■ **TRECHO DE ORIGEM**:
○ ○ ○ ○ ○

Na Lição da Escola Sabatina, página 168, citando o DAS-Bible Comentary, está explicado de uma maneira bem clara o signifcado de “ruwach”. Vejamos:
“A palavra traduzida como espírito provém da palavra hebraica ruwach, traduzida como respiração, vento ou espírito, no sentido de vitalidade, coragem, temperamento ou ira. Também se refere à disposição. Em outro lugar da Bíblia, ruwach é traduzida para indicar o centro das emoções, a mente, a vontade, o coração, o caráter moral e o Espírito de Deus. Nunca é usada para designar uma inteligência capaz de existir à parte do corpo físico. O que retorna a Deus é o princípio de vida dado por Deus ao homem.”
A Bíblia nos ensina que a palavra “espírito” signifca:
A – Parte não-material e inteligente do ser humano:
“Porém, havendo-lhe eles contado todas as palavras que José lhes falara, e vendo Jacó, seu pai, os carros que José enviara para levá-lo, reviveu-se lhe o espírito.” – Gênesis 45: 27.
B – Princípio que norteia as pessoas:
“Tendo, porém, o mesmo espírito da fé, como está escrito: Eu cri; por isso é que falei. Também nós cremos; por isso, também falamos.” – II Coríntios 4: 13. “… para que o Deus de nosso Senhor Jesus Cristo, o Pai da glória, vos conceda espírito de sabedoria e de revelação no pleno conhecimento dele.” – Efésios 1: 17.

○ ○ ○ ○ ○

■ **MATERIAL**:
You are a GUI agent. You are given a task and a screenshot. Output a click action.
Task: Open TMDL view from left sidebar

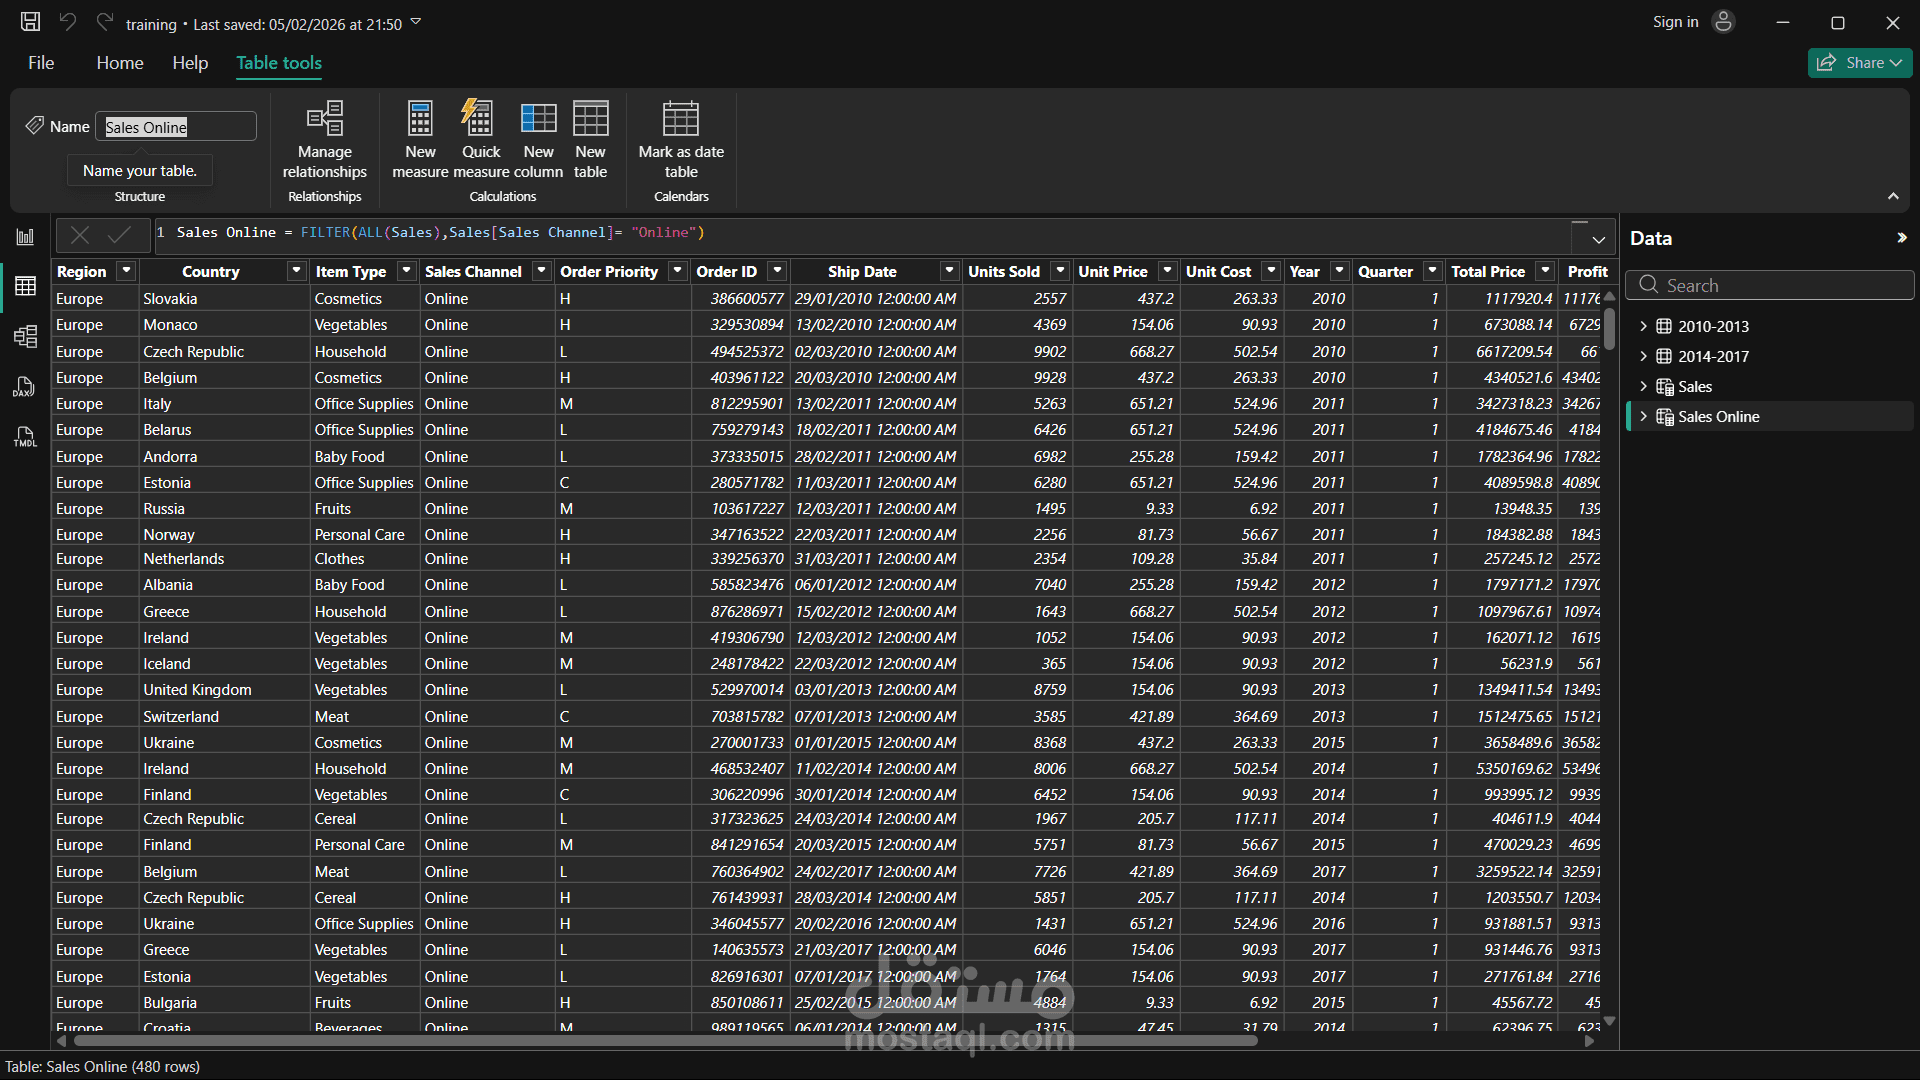pyautogui.click(x=25, y=437)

○ ○ ○ ○ ○

■ **TAREFA A**: Transcreva do texto sobre o significado de ruwach o segmento entre "B – Princípio" e "Efésios 1: 17.", inclusive.
■ **TAREFA B**:
Responda com base no texto sobre o significado de ruwach:
(i) De que língua provém a palavra traduzida como espírito, segundo a citação?
(ii) Em que página da Lição da Escola Sabatina está a explicação citada?
(iii) Que referência bíblica acompanha o exemplo de espírito como parte não-material e inteligente do ser humano?
■ **TAREFA C**: Prossiga o texto sobre o significado de ruwach a partir do ponto em que ele termina.

■ **RESPOSTA A**:
B – Princípio que norteia as pessoas:
“Tendo, porém, o mesmo espírito da fé, como está escrito: Eu cri; por isso é que falei. Também nós cremos; por isso, também falamos.” – II Coríntios 4: 13. “… para que o Deus de nosso Senhor Jesus Cristo, o Pai da glória, vos conceda espírito de sabedoria e de revelação no pleno conhecimento dele.” – Efésios 1: 17.

■ **RESPOSTA B**:
(i) Do hebraico.
(ii) Na página 168.
(iii) Gênesis 45: 27.

■ **RESPOSTA C**:
C – Ser não-material bondoso que ajuda as pessoas, anjo:
“Não são todos eles espíritos ministradores, enviados para serviço a favor dos que hão de herdar a salvação?” – Hebreus 1:14.
D – Ser não-material maligno que prejudica as pessoas, demônios:
“Então, vai e leva consigo outros sete espíritos, piores do que ele, e, entrando , habitam ali…” – S. Mateus 12: 45, (grifos nossos). Antes de darmos continuidade em nossas análises, queremos salientar o fato de que todas as vezes em que aparece na Bíblia a palavra Espírito e Espírito Santo, no original do Novo Testamento os apóstolos escreveram com letra minúscula, assim também na Bíblia Hebraica, que é a tradução do Antigo Testamento para o português feita por rabinos, sempre é escrita com letra minúscula, indicando que está se referindo a um substantivo comum, ou, a um adjetivo, como por exemplo: mente, coração, anjo, ser e vento, ou, inspiração, coragem, pensamento, ira, moral, entendimento, conhecimento e sabedoria.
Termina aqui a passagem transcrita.